Das Problem
»Nach der letzten externen Evaluation soll unsere Schule, also wir Lehrer, eine Zielvereinbarung treffen.«
»Bei meinem letzten Mitarbeitergespräch gab es Streit um meine Dienstauffassung. Ich komme unpünktlich und mein amtliches Schriftwesen ist nicht in Ordnung.«
»Von meiner Klasse haben sich immer wieder Eltern über mich beschwert. Jetzt soll ich/sollen wir eine Zielvereinbarung mit der Schulleitung und dem Schulamt unterschreiben. Muss ich mich/müssen wir uns auf eine solche Zielvereinbarung einlassen?«
Die Rechtslage im Überblick
Als Instrument der Personalführung können Zielvereinbarungen auch mit Beamtinnen und Beamten abgeschlossen werden.1 Da dafür keine eigenständigen Regelungen existieren, ist es empfehlenswert, sich an den Regelungen im Tarifrecht zu orientieren. Im Bayerischen Beamtengesetz ist das Instrument der Zielvereinbarung aber nicht aufgeführt. Daher gilt sie für bayerische Beamt:innen als nicht verpflichtend.

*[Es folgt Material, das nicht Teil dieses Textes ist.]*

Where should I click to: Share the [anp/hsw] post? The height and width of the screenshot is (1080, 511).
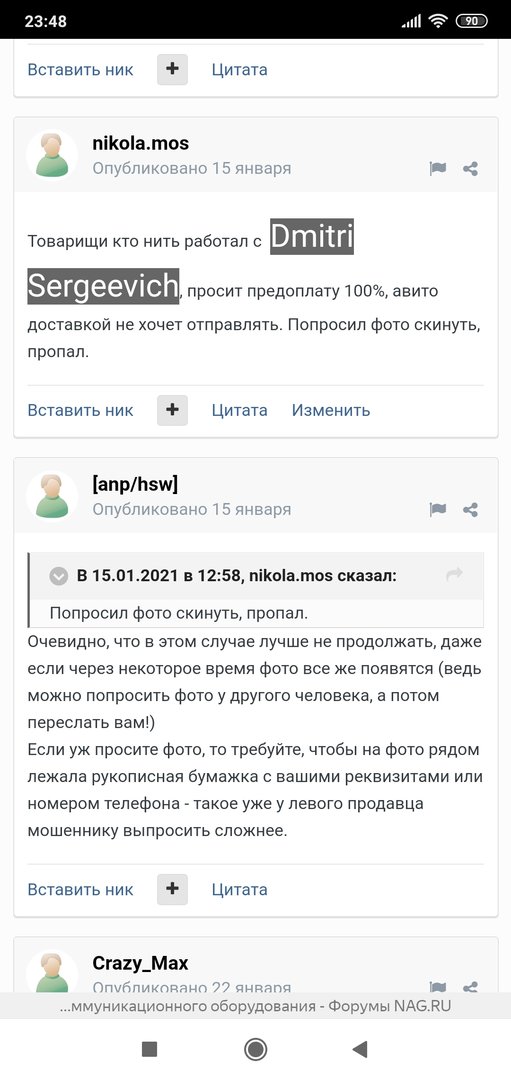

Für Schulen und Schulleitungen findet die Zielvereinbarung Erwähnung bei den Aufgaben der Schulaufsicht2 und den Aufgaben der Evaluation als Vereinbarungen mit den Schulen und nicht zwischen Schulleitungen oder Schulaufsicht und Einzelpersonen.3
Definition von Zielvereinbarungen4
- Verbindliche Absprachen zwischen zwei hierarchischen Ebenen, die nicht auf andere Vertragspartner oder Dienststellen übertragbar sind,
- für einen festgelegten Zeitraum (in der Regel ein Jahr),
- über zu erreichende Wirkungen/Ergebnisse,
- über die zu erbringenden Leistungen,
- die hierzu bereit gestellten Ressourcen,
- (Kurzformel: Wer Was/Wozu Wann Womit)
- über das Berichtswesen sowie
- das Verfahren bei Abweichungen.
Zielvereinbarungen zur Mitarbeiter:innenbeurteilung
Berücksichtigt man beamt:innenrechtliche Grundlagen zur Beurteilung und die Grundlagen des § 18 TVöD zu Instrumenten der Leistungserfassung, so bietet sich ein modulares System an: Dies kann z. B. die drei Komponenten Befähigung (und Eignung), Leistungserfassung im Sinne einer systematischen Leistungsbewertung und Zielvereinbarungen beinhalten. Die Befähigung und Leistung kann bei Beamt:innen erfasst werden, mit systematischer Leistungsbewertung und/oder Zielvereinbarungen kann bei Beschäftigten gearbeitet werden.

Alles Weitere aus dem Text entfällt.